At the moment I am a month away from racing at the Welsh Athletics Championships to be held in the middle of June. I have already started the athletics season with my first race at a British Athletics League in the premiere division the week before last. The season began well- in fact the quickest I’ve ever started a season. So the next blog will go into more detail about this, including my race preparation and pre-event diet.
Leading up to the competition my training week usually consists of 3 track sessions- which are usually a mixture of different types of running depending on how close to the season I am. At the moment 2 out of 3 sessions are pure speed sessions, often one of those will be technical. The final track session will be speed endurance- more specific to my 200m event. Another 2 of my sessions in the week will be lifting sessions, usually about 7 exercises per session. These go in 4 week cycles to best compliment the track session at the time. At this time of year lifting sessions are also geared towards speed maintenance, so each exercise will be repeated quick and explosively within their sets. The final two sessions are core stability, many of which are featured around pelvic stability to maintain good posture whilst running.
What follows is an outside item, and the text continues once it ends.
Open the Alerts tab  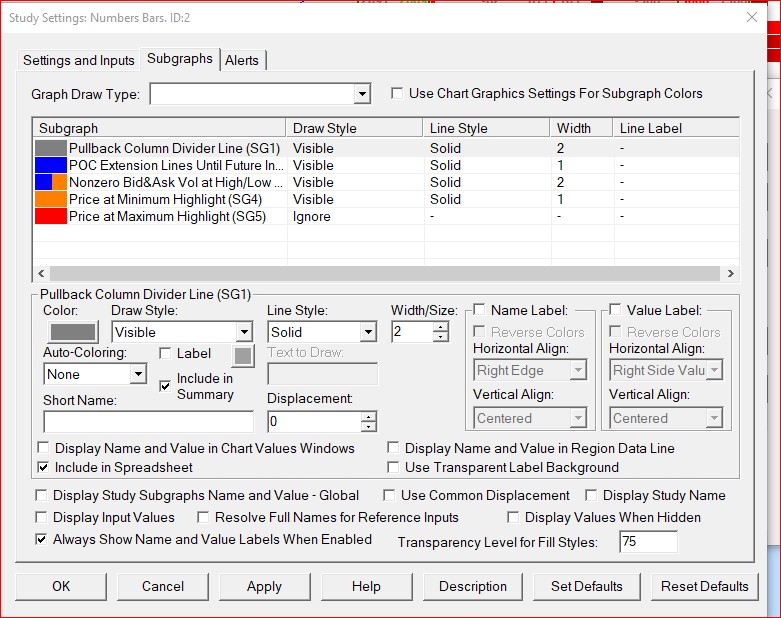click(x=242, y=60)
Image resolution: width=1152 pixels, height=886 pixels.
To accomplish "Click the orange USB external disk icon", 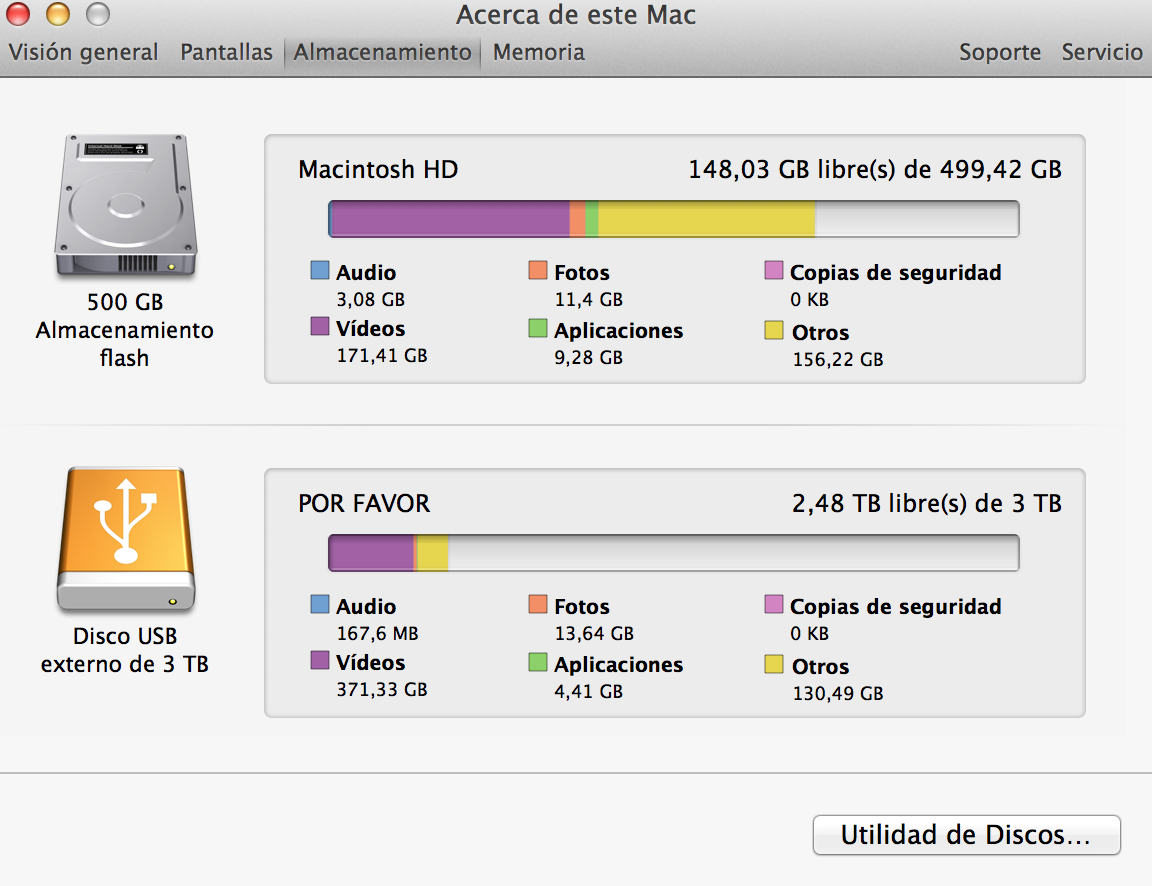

With regards to weight lifting, whilst I want to lift heavy weights explosively I don’t want to gain too much muscle mass or excessive weight. This is because at the end of the day my first objective is to move around a track as quickly as possible. Excess weight probably wouldn’t affect the 100m too much but the 200m would most definitely suffer. So this is where my diet comes in.
After 10 years on it, I find that insulin can vary the results of training. However, being on an insulin pump has given me almost as good control as when I was first on injections. I am able to tailor my insulin to the demands of my body, which are generally influenced by the effects of my training. For example, the evening following a training session I barely need any insulin at all. But on non-training days I need a little bit more. This process of understanding and tailoring that allows me to eat smaller meals frequently throughout the day. As a result this gives me relatively consistent blood sugar levels, which is advisable for diabetics and non-diabetics alike. Eating like this also provides me with the energy I need for training.
As I said before, my next blog will go into more detail about my competitive racing and my diet, which as you know is influenced by my diabetes.